WHAT IS REQUIRED> For the entries below, print exactly the lines between the line holding "Our Story (648, 62)" and the line holding "[Ir al perfil de jotay] (9, 627)", inclusive, and nothing else.

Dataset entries
**********
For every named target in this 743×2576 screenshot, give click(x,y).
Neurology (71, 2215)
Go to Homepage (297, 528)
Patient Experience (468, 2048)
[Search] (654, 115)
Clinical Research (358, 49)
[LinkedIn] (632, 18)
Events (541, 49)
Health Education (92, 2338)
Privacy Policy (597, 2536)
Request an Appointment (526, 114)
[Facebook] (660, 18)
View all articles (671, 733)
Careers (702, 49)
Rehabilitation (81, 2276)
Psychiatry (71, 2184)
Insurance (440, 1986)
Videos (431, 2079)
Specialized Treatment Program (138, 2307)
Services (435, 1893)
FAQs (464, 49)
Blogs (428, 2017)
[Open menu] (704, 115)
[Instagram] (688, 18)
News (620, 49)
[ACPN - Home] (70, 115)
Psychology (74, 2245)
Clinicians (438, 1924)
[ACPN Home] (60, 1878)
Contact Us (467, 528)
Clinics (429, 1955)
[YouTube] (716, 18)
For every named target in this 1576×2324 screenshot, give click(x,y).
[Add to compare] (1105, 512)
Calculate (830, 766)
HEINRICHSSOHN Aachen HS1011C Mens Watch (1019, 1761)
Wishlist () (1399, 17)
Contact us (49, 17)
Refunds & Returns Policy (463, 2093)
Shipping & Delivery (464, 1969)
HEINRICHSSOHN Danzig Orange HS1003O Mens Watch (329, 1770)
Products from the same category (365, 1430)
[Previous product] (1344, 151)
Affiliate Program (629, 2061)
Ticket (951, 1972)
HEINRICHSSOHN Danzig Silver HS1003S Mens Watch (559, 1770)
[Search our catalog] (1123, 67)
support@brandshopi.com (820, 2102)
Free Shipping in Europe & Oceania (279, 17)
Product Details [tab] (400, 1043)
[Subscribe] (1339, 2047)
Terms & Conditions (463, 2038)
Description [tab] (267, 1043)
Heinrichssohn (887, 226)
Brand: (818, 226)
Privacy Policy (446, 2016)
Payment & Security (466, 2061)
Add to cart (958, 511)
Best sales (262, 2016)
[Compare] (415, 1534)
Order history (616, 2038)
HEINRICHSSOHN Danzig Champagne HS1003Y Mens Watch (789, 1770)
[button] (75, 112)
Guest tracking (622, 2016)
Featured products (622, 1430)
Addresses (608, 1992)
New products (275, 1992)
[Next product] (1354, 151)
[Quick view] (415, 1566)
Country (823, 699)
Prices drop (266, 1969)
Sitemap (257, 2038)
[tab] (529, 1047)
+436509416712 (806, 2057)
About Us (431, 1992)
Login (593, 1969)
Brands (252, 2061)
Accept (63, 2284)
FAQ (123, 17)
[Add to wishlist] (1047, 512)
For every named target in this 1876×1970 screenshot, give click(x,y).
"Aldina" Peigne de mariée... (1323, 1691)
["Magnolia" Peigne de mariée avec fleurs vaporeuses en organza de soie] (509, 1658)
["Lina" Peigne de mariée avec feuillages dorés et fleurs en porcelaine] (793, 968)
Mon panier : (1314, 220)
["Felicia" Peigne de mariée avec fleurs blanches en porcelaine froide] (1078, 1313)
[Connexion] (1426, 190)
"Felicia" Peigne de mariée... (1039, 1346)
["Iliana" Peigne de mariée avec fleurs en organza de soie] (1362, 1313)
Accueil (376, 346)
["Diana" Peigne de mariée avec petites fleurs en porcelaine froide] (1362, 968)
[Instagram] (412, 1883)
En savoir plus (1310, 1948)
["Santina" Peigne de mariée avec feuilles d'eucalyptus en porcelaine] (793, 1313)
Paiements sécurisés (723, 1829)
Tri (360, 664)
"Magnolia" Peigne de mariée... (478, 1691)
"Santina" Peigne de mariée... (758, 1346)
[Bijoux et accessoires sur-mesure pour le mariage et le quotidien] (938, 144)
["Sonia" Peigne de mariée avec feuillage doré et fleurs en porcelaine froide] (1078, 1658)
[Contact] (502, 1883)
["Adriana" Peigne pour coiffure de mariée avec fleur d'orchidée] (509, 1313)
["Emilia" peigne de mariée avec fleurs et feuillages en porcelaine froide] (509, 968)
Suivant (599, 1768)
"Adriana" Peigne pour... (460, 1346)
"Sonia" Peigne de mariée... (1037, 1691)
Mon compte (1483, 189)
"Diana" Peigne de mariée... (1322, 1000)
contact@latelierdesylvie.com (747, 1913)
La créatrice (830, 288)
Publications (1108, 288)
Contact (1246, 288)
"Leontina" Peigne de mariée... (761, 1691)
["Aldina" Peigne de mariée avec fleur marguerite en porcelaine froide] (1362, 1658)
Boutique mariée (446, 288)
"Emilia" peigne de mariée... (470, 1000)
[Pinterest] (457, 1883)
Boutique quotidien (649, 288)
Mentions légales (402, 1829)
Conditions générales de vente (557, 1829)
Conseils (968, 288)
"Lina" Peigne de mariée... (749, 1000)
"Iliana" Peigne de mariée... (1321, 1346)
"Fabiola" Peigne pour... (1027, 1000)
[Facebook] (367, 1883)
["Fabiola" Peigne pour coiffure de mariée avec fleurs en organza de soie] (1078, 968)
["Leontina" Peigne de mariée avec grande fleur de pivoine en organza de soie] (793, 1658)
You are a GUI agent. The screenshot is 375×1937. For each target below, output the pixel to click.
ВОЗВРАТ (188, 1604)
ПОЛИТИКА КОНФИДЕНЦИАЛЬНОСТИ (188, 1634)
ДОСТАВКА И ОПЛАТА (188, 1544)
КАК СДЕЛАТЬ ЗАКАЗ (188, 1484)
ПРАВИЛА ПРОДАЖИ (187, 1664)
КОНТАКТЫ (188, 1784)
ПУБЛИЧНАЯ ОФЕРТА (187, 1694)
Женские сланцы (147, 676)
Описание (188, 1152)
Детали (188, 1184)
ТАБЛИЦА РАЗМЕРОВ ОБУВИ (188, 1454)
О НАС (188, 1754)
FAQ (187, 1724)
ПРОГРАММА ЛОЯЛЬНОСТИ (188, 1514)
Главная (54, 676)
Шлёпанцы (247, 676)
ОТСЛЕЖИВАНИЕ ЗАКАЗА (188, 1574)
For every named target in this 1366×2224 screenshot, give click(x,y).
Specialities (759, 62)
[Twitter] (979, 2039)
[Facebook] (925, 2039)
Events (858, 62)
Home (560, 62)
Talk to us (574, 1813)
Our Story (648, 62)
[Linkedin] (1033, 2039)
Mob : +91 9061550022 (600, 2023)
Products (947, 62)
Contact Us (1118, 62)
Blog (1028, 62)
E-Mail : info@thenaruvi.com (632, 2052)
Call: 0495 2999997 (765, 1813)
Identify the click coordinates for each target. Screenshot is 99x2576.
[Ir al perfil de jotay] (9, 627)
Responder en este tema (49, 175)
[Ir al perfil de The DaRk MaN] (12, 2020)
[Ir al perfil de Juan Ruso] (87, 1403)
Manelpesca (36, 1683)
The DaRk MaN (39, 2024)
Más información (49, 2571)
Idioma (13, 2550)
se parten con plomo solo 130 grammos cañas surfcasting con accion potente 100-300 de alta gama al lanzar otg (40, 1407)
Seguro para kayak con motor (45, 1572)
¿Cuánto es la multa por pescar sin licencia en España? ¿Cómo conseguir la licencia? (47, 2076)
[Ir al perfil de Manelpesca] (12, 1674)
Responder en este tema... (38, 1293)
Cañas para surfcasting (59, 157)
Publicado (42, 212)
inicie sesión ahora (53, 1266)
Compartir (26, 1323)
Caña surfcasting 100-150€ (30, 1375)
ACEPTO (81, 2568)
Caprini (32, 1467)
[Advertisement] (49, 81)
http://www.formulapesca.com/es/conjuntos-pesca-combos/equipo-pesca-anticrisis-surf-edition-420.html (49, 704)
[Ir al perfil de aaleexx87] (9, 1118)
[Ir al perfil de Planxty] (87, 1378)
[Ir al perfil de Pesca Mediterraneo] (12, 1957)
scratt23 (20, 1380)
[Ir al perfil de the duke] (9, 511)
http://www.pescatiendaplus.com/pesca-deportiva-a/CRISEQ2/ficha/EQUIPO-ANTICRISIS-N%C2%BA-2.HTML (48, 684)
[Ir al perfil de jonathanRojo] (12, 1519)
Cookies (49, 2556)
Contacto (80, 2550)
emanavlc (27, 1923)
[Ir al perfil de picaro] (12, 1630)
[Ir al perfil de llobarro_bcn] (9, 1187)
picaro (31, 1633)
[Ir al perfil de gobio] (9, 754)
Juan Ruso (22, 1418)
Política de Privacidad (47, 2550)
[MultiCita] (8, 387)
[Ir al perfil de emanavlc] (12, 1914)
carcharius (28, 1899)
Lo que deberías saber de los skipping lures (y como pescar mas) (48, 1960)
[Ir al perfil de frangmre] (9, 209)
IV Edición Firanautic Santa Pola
**********
RESULT FOR THIS TASK>
Our Story (648, 62)
[Linkedin] (1033, 2039)
Mob : +91 9061550022 (600, 2023)
Products (947, 62)
Contact Us (1118, 62)
Blog (1028, 62)
E-Mail : info@thenaruvi.com (632, 2052)
Call: 0495 2999997 (765, 1813)
Identify the click coordinates for each target. Screenshot is 99x2576.
[Ir al perfil de jotay] (9, 627)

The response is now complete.